WHAT THE EXERCISE ASKS => All lines from the one containing "Image resolution: width=1568" through the end of the data below are to be transcribed exactly. Leave out the rest.

LISTED RECORDS =>
_____

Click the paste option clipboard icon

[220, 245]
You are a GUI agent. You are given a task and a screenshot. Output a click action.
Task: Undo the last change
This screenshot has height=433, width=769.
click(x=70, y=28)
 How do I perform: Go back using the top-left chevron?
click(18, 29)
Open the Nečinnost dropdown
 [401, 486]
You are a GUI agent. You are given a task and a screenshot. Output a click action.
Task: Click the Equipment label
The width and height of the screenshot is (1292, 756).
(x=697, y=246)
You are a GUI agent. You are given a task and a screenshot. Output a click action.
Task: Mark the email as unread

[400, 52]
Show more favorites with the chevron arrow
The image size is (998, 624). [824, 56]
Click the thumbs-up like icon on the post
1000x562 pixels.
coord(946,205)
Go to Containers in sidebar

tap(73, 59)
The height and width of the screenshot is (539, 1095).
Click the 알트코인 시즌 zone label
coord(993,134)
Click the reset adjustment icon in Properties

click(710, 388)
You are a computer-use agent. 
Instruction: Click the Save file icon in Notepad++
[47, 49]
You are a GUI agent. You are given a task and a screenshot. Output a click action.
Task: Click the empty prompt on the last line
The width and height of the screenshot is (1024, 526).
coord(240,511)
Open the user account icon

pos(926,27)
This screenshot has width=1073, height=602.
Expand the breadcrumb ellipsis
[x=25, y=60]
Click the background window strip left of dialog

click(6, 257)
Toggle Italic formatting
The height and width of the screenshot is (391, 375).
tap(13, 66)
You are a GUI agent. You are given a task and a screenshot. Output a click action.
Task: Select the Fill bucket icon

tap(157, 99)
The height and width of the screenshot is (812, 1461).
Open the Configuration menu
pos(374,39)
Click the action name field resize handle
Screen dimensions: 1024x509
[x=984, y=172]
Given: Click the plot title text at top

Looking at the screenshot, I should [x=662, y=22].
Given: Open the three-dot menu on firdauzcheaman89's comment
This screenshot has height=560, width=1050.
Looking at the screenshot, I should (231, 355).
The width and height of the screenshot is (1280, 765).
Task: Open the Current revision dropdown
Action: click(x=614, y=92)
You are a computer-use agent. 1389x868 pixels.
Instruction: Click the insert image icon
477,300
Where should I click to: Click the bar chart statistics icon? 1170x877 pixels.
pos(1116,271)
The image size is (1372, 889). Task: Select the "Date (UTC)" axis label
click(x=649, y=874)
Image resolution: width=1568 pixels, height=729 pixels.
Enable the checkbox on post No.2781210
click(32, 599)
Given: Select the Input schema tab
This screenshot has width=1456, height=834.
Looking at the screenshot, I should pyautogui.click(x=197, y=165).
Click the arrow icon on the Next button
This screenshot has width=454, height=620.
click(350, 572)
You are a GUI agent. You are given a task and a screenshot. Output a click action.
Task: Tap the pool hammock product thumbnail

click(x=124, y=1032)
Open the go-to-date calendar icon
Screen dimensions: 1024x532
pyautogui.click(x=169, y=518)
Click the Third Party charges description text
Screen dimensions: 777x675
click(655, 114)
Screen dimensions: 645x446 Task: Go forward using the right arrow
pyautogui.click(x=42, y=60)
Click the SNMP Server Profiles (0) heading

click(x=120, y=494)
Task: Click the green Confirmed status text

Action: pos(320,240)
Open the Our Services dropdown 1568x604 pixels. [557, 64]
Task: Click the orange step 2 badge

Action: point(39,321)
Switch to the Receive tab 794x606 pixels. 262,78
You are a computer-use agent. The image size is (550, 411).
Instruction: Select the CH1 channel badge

_____

RESULT FOR THIS EXERCISE =>
Image resolution: width=1568 pixels, height=729 pixels.
Enable the checkbox on post No.2781210
click(32, 599)
Given: Select the Input schema tab
This screenshot has width=1456, height=834.
Looking at the screenshot, I should pyautogui.click(x=197, y=165).
Click the arrow icon on the Next button
This screenshot has width=454, height=620.
click(350, 572)
You are a GUI agent. You are given a task and a screenshot. Output a click action.
Task: Tap the pool hammock product thumbnail

click(x=124, y=1032)
Open the go-to-date calendar icon
Screen dimensions: 1024x532
pyautogui.click(x=169, y=518)
Click the Third Party charges description text
Screen dimensions: 777x675
click(655, 114)
Screen dimensions: 645x446 Task: Go forward using the right arrow
pyautogui.click(x=42, y=60)
Click the SNMP Server Profiles (0) heading

click(x=120, y=494)
Task: Click the green Confirmed status text

Action: pos(320,240)
Open the Our Services dropdown 1568x604 pixels. [557, 64]
Task: Click the orange step 2 badge

Action: point(39,321)
Switch to the Receive tab 794x606 pixels. 262,78
You are a computer-use agent. The image size is (550, 411).
Instruction: Select the CH1 channel badge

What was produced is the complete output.